This article was reprinted from the March 22, 1997 issue of the People's Weekly World. For subscription information see below. All rights reserved - may be used with PWW credits.

George Kennan, one of the initiators of anti-Soviet cold war ideology, and later peace advocate, now fears that "expanding NATO would be the most fateful error of American policy in the entire post-Cold War era."
He warns that expanding NATO to former Soviet and current Russian borders "... may be expected ... to have an adverse effect on the development of Russian democracy ... and to impel Russian foreign policy in directions decidedly not to our liking."
In Washington lingo, "democracy" means "capitalism" and the foreign policy "not to our liking" means "anti-imperialist" foreign policy and actions of the former USSR.
Despite bitter verbal attacks on extending NATO eastward, the Yeltsin regime systematically capitulates to the United States, and will probably do so again. Except, Kennan worries, that with the Communist Party and its supporters holding sway in the Duma, and they may be expected to take more militant action in the future.
The NATO expansion, Kennan fears, will make it more difficult to get the Russian Duma to ratify Start II. He adds that will also make it "more difficult" to put over the arms reduction deal that Sec. of State Madeleine Albright and Co. are offering, to reduce and put a ceiling on the armaments of each of the proposed new NATO members.
There are just two major hitches in this "offer." The first is that Washington demands corresponding cuts in Russian weaponry in the Kaliningrad salient, and in still- socialist-friendly parts of the former Soviet Union - Belarus and the Western Ukraine.

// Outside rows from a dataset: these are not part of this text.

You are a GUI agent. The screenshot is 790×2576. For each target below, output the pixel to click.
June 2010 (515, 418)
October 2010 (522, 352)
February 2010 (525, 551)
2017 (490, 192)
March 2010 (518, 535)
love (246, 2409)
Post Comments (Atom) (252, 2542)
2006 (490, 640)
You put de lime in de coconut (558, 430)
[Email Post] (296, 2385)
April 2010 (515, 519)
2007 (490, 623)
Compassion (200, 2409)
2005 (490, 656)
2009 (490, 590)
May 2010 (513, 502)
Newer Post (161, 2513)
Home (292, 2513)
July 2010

The Kaliningrad salient is the former East Prussia, the heart of historic German expansionism, which was ceded to the USSR after World War II - with the agreement of the Western allies. It is indicative of the now neo-colonial status of Hungary, Poland and the Czech Republic that Washington can make assurances concerning the levels of their armaments without even consulting with them.
The second big loophole of the proposal is its authorization for "outside countries" - meaning the United States, or Germany - to deploy troops in these countries in case of crisis. The United States already has a base, and troops, in Hungary and will surely establish them in Poland and Rumania if these countries are brought into NATO. This would put US troops at the advanced line from which Hitler launched his fateful assault on the USSR in 1941.
Finally, Albright, on her European tour to "sell NATO" said that the United States now has "no plan, no need, and no intention" of stationing nuclear weapons on the territory of new NATO members. This is double-talk to hide the fact that the U.S. refuses to guarantee against ever placing nuclear weapons in these countries.
Yes, from the viewpoint of those like Kennan, NATO expansion will strengthen the forces striving to restore socialism and an effective anti-imperialist policy in the former USSR.
But it will also be most harmful to the American people. First, because the danger of nuclear war, which was assumed to have receded or ended with the fall of the Soviet Union, will certainly reappear. Second, the expansion of NATO will be used as the rationale for further increasing U.S. military spending, which, in the latest budget, goes up 60 percent between 1998 and 2002.
Thus, Boeing-McDonnell-Douglas, Lockheed-Martin and the handful of other super-weapons monopolies, encouraged by Clinton, are very actively going to support - and lobby for - the NATO expansion, and American workers are gong to add more billions to corporate coffers by still higher taxes.
A further point: The expansion of NATO, if consolidated, will encourage Washington to step up pressure on Russia to remove remaining obstacles that prevent US corporations from plundering resources and super exploiting Russian workers. Thus American big business as a whole is a powerful proponent for the expansion and a motivating factor in Albright's haste to get compliance before some of the uneasy NATO members put road blocks in the way.
The expansionist drive of Hitler, of the Japanese and Italian imperialists, was a "fateful error." And Kennan is right to say that this move will also prove to be a "fateful error." But history shows that the forces that profit from imperialist expansion are not deterred by such considerations. What can deter it is a powerful peace demand in the United States, especially from the trade unions.
-Vic Perlo is an economist and columnist for the People's Weekly World.